[GIVEN ENTRIES]
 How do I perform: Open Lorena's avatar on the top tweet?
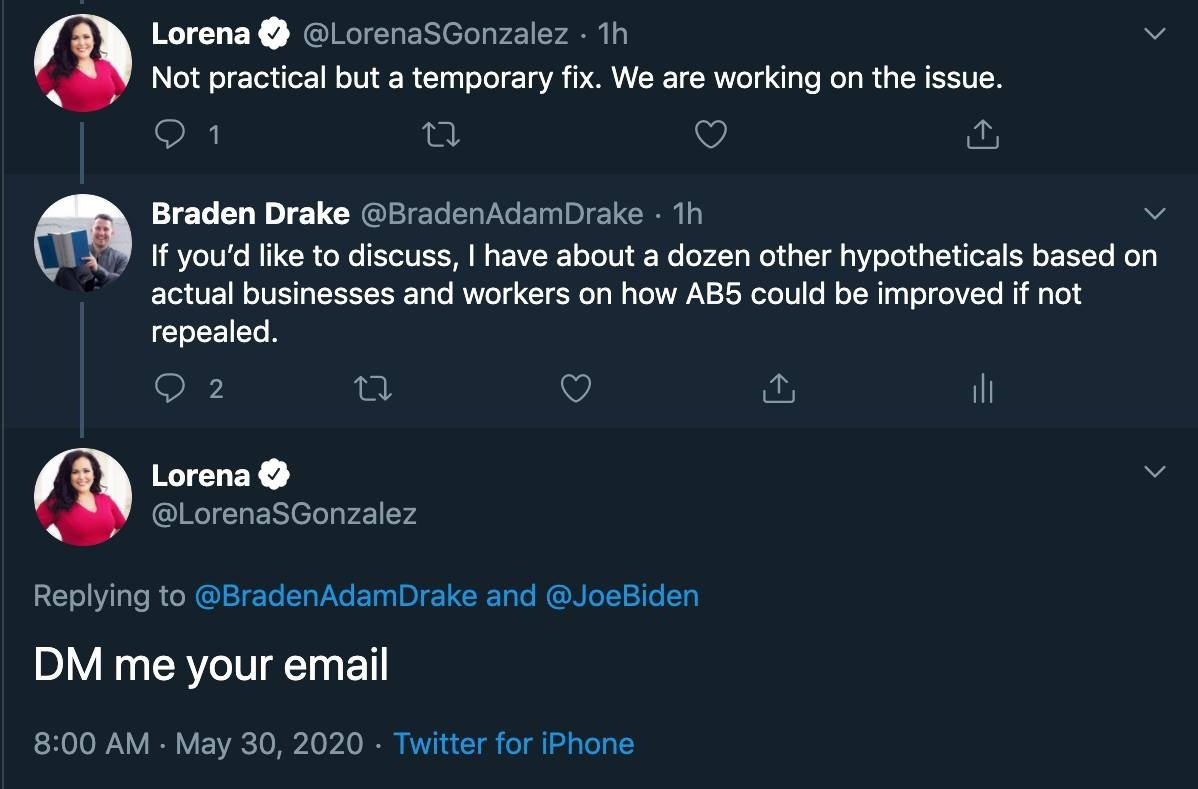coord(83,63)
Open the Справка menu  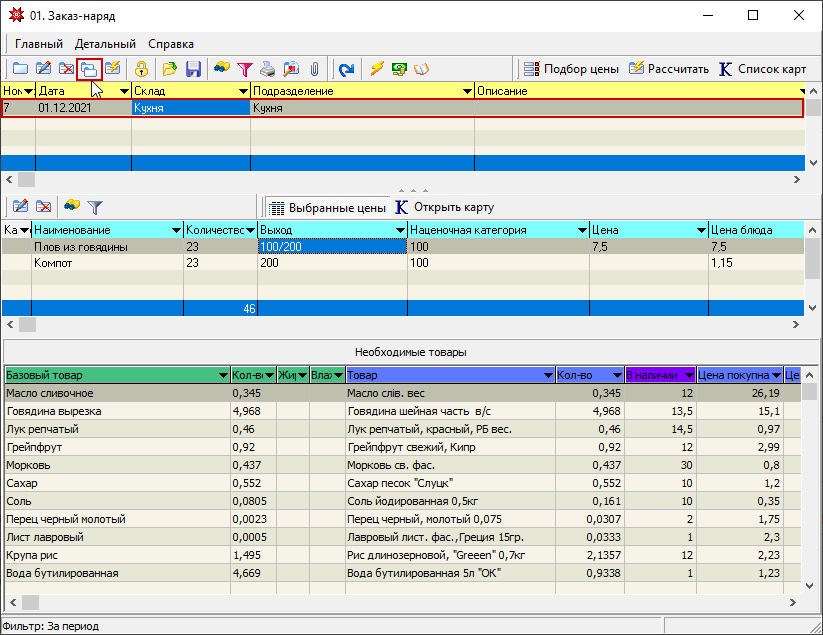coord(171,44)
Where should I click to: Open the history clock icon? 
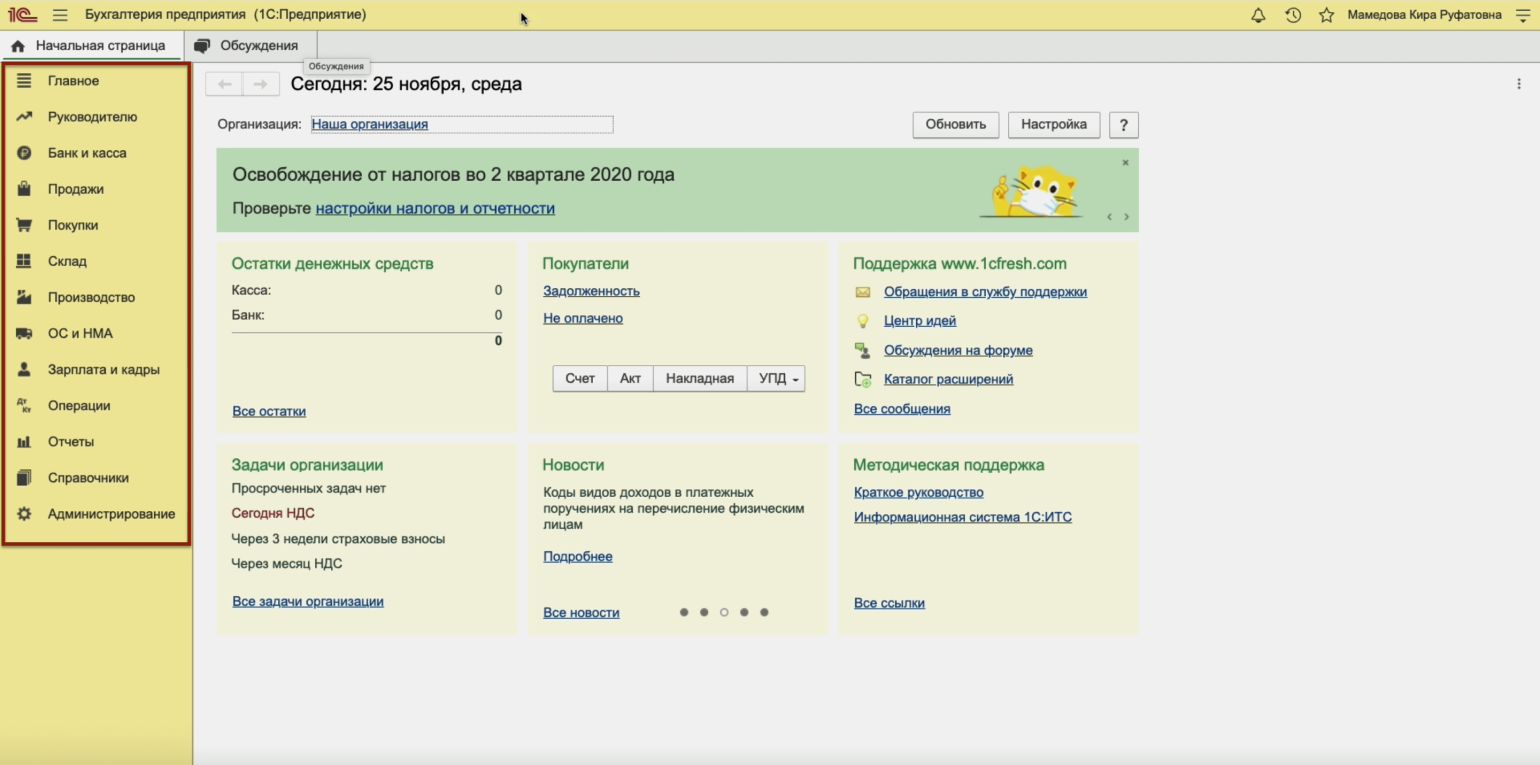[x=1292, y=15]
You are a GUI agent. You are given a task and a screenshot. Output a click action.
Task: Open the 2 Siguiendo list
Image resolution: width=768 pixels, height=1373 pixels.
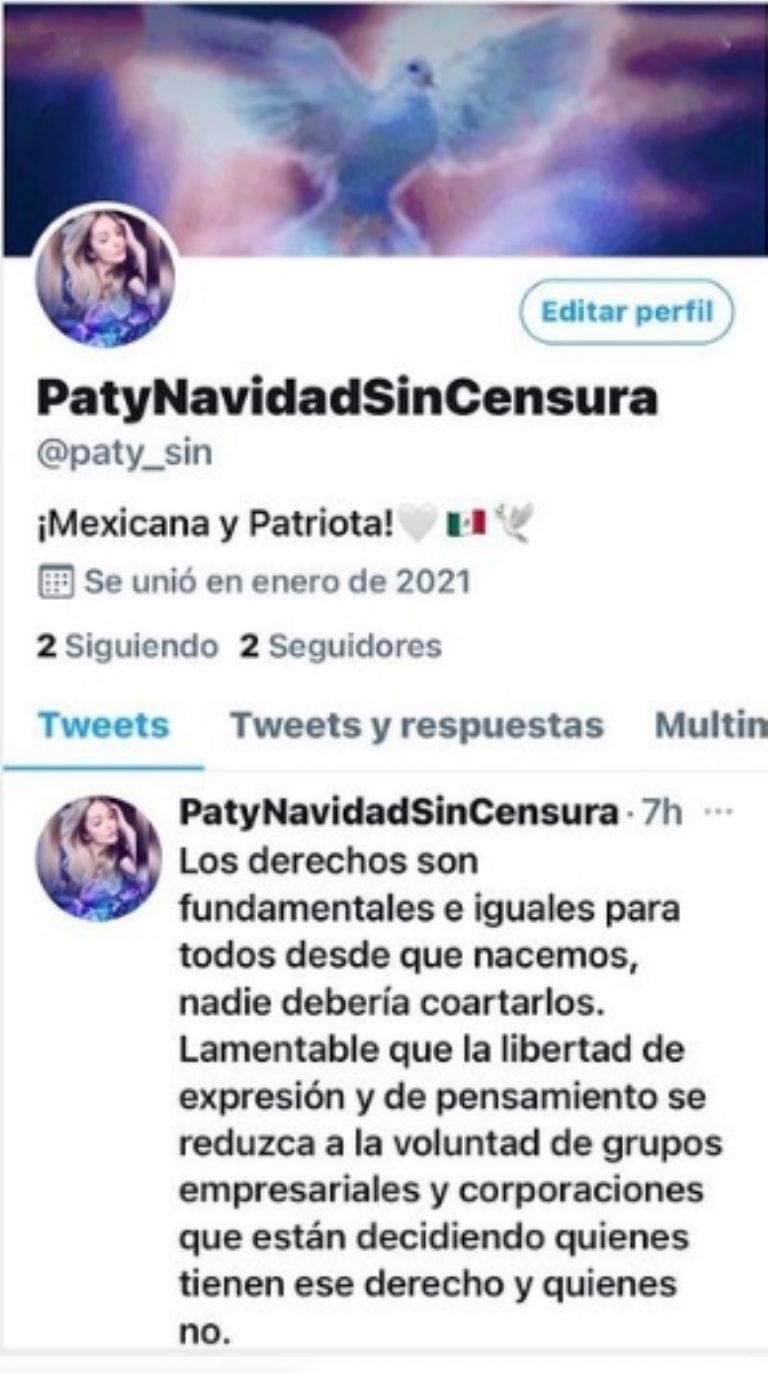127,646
[/GIVEN ENTRIES]
TASK DESCRIPTION:
Please set down the lines from the one with "Where should I" to the end of the entries above, exactly as they are, and drop every picture.

ANSWER BOX:
Where should I click to: Open the history clock icon? 
[x=1292, y=15]
You are a GUI agent. You are given a task and a screenshot. Output a click action.
Task: Open the 2 Siguiendo list
Image resolution: width=768 pixels, height=1373 pixels.
127,646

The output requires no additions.